PROVIDED PASSAGE:
----

2.3 Least Squares and Nearest Neighbors

2.3.3 From Least Squares to Nearest Neighbors

  1. Generates 10 means \(m_k\) from a bivariate Gaussian distrubition for each color:
    • \(N((1, 0)^T, \textbf{I})\) for BLUE
    • \(N((0, 1)^T, \textbf{I})\) for ORANGE
  2. For each color generates 100 observations as following:
    • For each observation it picks \(m_k\) at random with probability 1/10.
    • Then generates a \(N(m_k,\textbf{I}/5)\)
%matplotlib inline

import random
import numpy as np
import matplotlib.pyplot as plt

sample_size = 100

def generate_data(size, mean):
    identity = np.identity(2)
    m = np.random.multivariate_normal(mean, identity, 10)
    return np.array([
        np.random.multivariate_normal(random.choice(m), identity / 5)
        for _ in range(size)
    ])

def plot_data(orange_data, blue_data): 
    axes.plot(orange_data[:, 0], orange_data[:, 1], 'o', color='orange')
    axes.plot(blue_data[:, 0], blue_data[:, 1], 'o', color='blue')
    
blue_data = generate_data(sample_size, [1, 0])
orange_data = generate_data(sample_size, [0, 1])

data_x = np.r_[blue_data, orange_data]
data_y = np.r_[np.zeros(sample_size), np.ones(sample_size)]

# plotting
fig = plt.figure(figsize = (8, 8))
axes = fig.add_subplot(1, 1, 1)
plot_data(orange_data, blue_data)

plt.show()

----

INFORMATION SHOWN:
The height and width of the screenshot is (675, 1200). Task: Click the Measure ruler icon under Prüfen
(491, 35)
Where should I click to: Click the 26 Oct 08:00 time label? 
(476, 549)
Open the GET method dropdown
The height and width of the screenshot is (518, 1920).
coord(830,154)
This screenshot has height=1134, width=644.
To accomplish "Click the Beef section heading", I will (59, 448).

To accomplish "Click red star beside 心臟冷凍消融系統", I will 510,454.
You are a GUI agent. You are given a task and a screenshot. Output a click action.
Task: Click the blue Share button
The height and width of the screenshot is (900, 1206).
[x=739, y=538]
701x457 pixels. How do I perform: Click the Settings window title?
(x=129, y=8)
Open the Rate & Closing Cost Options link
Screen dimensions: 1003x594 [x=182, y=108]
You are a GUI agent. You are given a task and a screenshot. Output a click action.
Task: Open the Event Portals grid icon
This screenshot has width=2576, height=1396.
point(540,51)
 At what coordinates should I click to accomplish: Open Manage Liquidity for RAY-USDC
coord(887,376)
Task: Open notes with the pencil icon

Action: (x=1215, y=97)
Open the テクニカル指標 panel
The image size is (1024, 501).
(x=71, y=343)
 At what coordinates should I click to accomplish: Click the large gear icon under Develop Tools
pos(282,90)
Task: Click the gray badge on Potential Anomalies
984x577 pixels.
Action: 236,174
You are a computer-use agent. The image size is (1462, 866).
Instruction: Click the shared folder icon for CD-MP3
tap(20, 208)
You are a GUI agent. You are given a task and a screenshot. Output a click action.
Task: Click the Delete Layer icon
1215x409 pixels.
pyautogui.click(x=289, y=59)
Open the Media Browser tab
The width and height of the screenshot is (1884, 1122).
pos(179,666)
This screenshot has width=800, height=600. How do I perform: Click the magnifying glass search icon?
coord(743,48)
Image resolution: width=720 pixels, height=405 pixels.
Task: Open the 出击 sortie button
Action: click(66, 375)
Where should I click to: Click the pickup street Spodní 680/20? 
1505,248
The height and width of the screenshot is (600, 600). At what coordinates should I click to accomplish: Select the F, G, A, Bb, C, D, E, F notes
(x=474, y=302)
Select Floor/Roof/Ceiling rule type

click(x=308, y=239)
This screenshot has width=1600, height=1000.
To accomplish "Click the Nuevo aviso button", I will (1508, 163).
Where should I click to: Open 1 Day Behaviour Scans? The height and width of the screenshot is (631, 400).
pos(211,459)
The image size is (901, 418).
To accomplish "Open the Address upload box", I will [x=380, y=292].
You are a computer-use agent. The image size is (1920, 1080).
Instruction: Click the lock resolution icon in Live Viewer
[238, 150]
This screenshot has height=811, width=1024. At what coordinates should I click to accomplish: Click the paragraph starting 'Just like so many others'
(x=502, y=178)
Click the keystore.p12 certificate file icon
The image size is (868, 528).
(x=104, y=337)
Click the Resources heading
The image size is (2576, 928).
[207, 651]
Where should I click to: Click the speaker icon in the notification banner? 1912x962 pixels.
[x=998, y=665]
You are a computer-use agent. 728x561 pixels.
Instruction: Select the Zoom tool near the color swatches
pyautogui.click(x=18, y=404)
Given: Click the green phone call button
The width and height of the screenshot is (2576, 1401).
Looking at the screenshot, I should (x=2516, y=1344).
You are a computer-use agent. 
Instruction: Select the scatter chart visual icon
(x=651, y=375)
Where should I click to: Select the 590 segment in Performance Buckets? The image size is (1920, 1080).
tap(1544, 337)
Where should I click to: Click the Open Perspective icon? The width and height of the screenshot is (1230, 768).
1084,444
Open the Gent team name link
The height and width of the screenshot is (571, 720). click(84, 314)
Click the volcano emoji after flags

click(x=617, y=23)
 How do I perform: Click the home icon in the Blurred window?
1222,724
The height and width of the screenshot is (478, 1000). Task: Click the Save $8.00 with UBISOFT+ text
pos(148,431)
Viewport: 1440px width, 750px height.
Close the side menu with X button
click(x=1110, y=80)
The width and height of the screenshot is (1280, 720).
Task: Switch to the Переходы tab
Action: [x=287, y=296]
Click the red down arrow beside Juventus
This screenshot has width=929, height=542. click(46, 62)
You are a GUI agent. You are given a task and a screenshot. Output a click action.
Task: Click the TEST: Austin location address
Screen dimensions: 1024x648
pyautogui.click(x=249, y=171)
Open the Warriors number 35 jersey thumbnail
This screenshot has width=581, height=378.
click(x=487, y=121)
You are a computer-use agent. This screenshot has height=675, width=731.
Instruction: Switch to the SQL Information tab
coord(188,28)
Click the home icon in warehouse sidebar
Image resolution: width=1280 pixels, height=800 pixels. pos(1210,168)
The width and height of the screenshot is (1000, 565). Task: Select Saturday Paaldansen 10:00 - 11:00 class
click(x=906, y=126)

----

TASK REQUIREMENTS:
(1) In the least squares and nearest neighbors page, how many observations are generated for each color?
(2) Extend the least squares and nearest neighbors page past its final line.

OUTPUTS FOR THE TASKS:
(1) 100 observations for each color.

(2)
2.3.1 Linear Models and Least Squares

\[\hat{Y} = \hat{\beta_0} + \sum_{j=1}^{p} X_j\hat{\beta_j}\]

where \(\hat{\beta_0}\) is the intercept, also know as the bias. It is convenient to include the constant variable 1 in X and \(\hat{\beta_0}\) in the vector of coefficients \(\hat{\beta}\), and then write as:

\[\hat{Y} = X^T\hat{\beta} \]

Residual sum of squares

How to fit the linear model to a set of training data? Pick the coefficients \(\beta\) to minimize the residual sum of squares:

\[RSS(\beta) = \sum_{i=1}^{N} (y_i - x_i^T\beta) ^ 2 = (\textbf{y} - \textbf{X}\beta)^T (\textbf{y} - \textbf{X}\beta)\]

where \(\textbf{X}\) is an \(N \times p\) matrix with each row an input vector, and \(\textbf{y}\) is an N-vector of the outputs in the training set. Differentiating w.r.t. β we get the normal equations:

\[\mathbf{X}^T(\mathbf{y} - \mathbf{X}\beta) = 0\]

If \(\mathbf{X}^T\mathbf{X}\) is nonsingular, then the unique solution is given by:

\[\hat{\beta} = (\mathbf{X}^T\mathbf{X})^{-1}\mathbf{X}^T\mathbf{y}\]

class LinearRegression:
    def fit(self, X, y):
        X = np.c_[np.ones((X.shape[0], 1)), X]
        self.beta = np.linalg.inv(X.T @ X) @ X.T @ y

        return self
    
    def predict(self, x):
        return np.dot(self.beta, np.r_[1, x])

model = LinearRegression().fit(data_x, data_y)
print("beta = ", model.beta)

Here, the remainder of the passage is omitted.